The study says that calculating the number of reuse times would raise a “…discussion among the stakeholders on the effective expected lifetime of each carrier bag…“. Therefore, the study didn’t estimate the number of reuse times to set the reference flow as I explained above. As a workaround, the study calculated the number of times a bag needs to be reused to match the impact of the reference bag. This seems like a smart solution, but still has problems.
The calculation is based on this assumption: every time a cotton bag is reused, the corresponding use of a plastic bag is avoided. This is also clear from Equation 1 (p. 35) and Figure 10 (p.36). In other words: every time a cotton bag is reused, its impact is reduced by the impact of a plastic bag. I find this approach misleading. Firstly, the impact of cotton bags has nothing to do with the impact of plastic bags, the two are independent from each other. Secondly, I have explained above that if the functional unit is to carry grocery home once then the reference flow, i.e. the number of bags required, is 1/10 cotton bag, because the cotton bag can be reused 10 times. This is not the same as saying that one needs 1 cotton bag - 9 plastic bags. Well, actually, this is valid only in one specific case: the case when the impact of one plastic bag is exactly 1/10 of the impact of one cotton bag. But is this likely?

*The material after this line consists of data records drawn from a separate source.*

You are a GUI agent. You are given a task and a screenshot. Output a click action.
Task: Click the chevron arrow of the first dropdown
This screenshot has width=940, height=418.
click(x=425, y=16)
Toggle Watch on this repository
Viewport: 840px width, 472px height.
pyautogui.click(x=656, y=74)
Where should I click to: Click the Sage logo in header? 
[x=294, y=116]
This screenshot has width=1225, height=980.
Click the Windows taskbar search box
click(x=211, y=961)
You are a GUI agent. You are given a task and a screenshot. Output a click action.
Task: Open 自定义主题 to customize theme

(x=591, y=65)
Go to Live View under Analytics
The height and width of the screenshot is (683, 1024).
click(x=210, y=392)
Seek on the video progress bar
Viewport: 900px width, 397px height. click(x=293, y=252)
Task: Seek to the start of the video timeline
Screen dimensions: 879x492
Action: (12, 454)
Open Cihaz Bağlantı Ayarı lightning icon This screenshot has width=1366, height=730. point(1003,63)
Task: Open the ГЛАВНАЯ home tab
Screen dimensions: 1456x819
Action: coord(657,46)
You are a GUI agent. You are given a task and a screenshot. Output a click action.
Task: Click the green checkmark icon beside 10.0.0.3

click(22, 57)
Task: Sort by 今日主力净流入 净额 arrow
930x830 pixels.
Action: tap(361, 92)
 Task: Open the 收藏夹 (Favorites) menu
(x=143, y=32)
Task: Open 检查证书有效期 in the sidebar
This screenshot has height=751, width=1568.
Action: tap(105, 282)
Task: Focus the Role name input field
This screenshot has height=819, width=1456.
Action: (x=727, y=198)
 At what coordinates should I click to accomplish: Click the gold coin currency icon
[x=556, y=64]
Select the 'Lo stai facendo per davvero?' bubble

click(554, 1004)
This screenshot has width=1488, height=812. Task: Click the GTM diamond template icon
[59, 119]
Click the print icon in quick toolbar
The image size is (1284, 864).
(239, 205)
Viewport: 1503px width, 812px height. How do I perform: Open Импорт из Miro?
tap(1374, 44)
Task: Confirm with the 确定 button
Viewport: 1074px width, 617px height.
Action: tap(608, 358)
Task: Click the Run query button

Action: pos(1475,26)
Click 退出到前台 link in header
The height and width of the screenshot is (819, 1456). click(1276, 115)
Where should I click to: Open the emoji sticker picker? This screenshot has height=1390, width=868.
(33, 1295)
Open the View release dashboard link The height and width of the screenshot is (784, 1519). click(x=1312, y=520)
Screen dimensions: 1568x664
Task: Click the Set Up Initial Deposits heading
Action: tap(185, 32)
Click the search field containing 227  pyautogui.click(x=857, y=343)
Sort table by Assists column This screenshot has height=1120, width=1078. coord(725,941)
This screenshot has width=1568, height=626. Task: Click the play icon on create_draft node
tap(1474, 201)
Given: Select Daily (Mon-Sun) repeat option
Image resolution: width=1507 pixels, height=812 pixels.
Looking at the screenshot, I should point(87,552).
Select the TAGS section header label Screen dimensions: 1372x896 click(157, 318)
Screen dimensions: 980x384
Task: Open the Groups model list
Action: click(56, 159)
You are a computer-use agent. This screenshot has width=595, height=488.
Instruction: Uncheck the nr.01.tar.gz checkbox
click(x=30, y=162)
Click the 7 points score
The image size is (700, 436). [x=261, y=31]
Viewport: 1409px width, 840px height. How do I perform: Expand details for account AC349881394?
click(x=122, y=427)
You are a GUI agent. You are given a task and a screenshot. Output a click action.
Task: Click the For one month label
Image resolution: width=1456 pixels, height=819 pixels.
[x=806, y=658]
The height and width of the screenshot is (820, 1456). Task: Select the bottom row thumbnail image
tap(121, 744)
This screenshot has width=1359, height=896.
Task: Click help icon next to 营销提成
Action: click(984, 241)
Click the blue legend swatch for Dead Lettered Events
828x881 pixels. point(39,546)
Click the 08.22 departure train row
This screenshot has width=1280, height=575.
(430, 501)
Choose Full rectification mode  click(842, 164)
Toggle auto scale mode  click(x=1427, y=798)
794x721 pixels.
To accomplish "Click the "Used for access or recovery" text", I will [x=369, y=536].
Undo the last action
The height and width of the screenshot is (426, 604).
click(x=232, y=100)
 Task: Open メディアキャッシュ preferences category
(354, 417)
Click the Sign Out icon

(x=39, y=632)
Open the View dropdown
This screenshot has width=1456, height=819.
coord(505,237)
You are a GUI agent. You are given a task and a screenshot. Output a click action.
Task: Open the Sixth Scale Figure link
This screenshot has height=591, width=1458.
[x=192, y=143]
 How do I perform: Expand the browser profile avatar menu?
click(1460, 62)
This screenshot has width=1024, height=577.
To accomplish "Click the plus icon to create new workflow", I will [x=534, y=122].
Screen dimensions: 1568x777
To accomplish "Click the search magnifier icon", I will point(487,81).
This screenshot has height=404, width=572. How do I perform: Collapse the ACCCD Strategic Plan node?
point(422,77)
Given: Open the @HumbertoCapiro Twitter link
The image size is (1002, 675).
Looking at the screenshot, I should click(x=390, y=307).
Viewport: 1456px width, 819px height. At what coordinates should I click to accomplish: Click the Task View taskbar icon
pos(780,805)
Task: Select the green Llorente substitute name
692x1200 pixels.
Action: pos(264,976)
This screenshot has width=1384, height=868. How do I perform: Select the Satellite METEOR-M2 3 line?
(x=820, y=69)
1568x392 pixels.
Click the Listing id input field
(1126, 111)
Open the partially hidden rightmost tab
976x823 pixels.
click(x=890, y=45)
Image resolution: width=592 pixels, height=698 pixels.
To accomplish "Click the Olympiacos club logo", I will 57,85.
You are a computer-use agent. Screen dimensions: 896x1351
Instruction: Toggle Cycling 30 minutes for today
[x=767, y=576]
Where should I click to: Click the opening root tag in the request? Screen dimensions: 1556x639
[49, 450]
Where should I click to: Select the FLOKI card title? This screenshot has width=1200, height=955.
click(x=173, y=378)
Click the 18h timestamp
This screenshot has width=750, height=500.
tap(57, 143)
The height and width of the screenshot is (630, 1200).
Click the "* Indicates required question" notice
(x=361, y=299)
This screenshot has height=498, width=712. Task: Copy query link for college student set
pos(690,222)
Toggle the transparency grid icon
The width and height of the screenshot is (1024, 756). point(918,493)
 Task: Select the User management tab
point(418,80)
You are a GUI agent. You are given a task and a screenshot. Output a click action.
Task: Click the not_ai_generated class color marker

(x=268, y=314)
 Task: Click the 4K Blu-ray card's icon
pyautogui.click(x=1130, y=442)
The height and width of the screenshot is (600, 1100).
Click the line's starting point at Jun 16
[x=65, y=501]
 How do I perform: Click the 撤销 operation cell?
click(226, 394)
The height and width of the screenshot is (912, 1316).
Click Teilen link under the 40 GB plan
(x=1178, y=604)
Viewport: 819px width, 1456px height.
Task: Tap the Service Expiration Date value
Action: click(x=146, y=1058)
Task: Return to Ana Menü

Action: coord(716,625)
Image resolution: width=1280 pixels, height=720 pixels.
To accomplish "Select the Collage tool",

We still don’t know how many times a cotton bag is used or can be reused in reality, and we still don’t know what is the impact of choosing a cotton bag to perform the function needed. The only actual information provided by the report is: the impact of producing 1 plastic bag, using it once, and disposing of it; the impact of producing 1 cotton bag, using it once, and disposing of it; a number that indicates when these two impacts are identical. This doesn’t answer the question of what is the impact of carrying grocery home with one or the other bag. These quantities can’t be realistically compared because nobody uses cotton bags only once. So we can’t make a decision.
The key issue remains determining the number of uses for each bag. This is the most important parameter. It’s a pity that the study didn’t focus on getting accurate estimates for this. I can think about some ways to find the data needed:
- Measuring the tearing of cotton bags in a lab experiment
- Using literature data from previous studies
- Asking consumers in a survey
- Asking bag producers in a survey
In my opinion this should have been the focus of the study. Getting robust extimates for reuse times, with uncertainty values attached, would have allowed making a better LCA model and obtain interesting, perhaps original, and certaintly more nuanced results.